Data on target coordinates:

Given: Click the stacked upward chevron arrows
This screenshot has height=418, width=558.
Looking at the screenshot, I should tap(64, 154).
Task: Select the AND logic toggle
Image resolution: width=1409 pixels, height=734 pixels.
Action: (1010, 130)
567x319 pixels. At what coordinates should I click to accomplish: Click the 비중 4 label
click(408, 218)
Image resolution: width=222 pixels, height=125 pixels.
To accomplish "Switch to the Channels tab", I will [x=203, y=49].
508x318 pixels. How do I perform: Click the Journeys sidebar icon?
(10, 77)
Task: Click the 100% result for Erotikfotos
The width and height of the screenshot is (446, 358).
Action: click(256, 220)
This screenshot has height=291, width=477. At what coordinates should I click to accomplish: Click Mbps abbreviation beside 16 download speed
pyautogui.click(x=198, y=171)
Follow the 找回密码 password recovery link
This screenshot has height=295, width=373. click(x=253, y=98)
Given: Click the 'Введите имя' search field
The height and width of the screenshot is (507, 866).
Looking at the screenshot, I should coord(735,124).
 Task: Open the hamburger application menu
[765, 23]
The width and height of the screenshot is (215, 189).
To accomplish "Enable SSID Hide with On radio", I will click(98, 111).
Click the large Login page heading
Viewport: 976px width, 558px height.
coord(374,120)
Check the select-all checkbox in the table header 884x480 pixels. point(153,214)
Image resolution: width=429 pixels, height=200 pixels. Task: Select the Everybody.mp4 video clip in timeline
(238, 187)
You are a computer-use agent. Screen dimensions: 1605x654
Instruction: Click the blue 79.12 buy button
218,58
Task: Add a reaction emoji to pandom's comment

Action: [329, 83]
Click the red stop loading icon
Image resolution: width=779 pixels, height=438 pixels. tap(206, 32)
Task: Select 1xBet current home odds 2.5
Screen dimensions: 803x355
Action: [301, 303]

[What is asked] Reproduce these lines of data word for word, from the first line to the last.

[Output for this exercise]
Given: Click the stacked upward chevron arrows
This screenshot has height=418, width=558.
Looking at the screenshot, I should tap(64, 154).
Task: Select the AND logic toggle
Image resolution: width=1409 pixels, height=734 pixels.
Action: (1010, 130)
567x319 pixels. At what coordinates should I click to accomplish: Click the 비중 4 label
click(408, 218)
Image resolution: width=222 pixels, height=125 pixels.
To accomplish "Switch to the Channels tab", I will [x=203, y=49].
508x318 pixels. How do I perform: Click the Journeys sidebar icon?
(10, 77)
Task: Click the 100% result for Erotikfotos
The width and height of the screenshot is (446, 358).
Action: click(256, 220)
This screenshot has height=291, width=477. At what coordinates should I click to accomplish: Click Mbps abbreviation beside 16 download speed
pyautogui.click(x=198, y=171)
Follow the 找回密码 password recovery link
This screenshot has height=295, width=373. click(x=253, y=98)
Given: Click the 'Введите имя' search field
The height and width of the screenshot is (507, 866).
Looking at the screenshot, I should coord(735,124).
 Task: Open the hamburger application menu
[765, 23]
The width and height of the screenshot is (215, 189).
To accomplish "Enable SSID Hide with On radio", I will click(98, 111).
Click the large Login page heading
Viewport: 976px width, 558px height.
coord(374,120)
Check the select-all checkbox in the table header 884x480 pixels. point(153,214)
Image resolution: width=429 pixels, height=200 pixels. Task: Select the Everybody.mp4 video clip in timeline
(238, 187)
You are a computer-use agent. Screen dimensions: 1605x654
Instruction: Click the blue 79.12 buy button
218,58
Task: Add a reaction emoji to pandom's comment

Action: [329, 83]
Click the red stop loading icon
Image resolution: width=779 pixels, height=438 pixels. tap(206, 32)
Task: Select 1xBet current home odds 2.5
Screen dimensions: 803x355
Action: [301, 303]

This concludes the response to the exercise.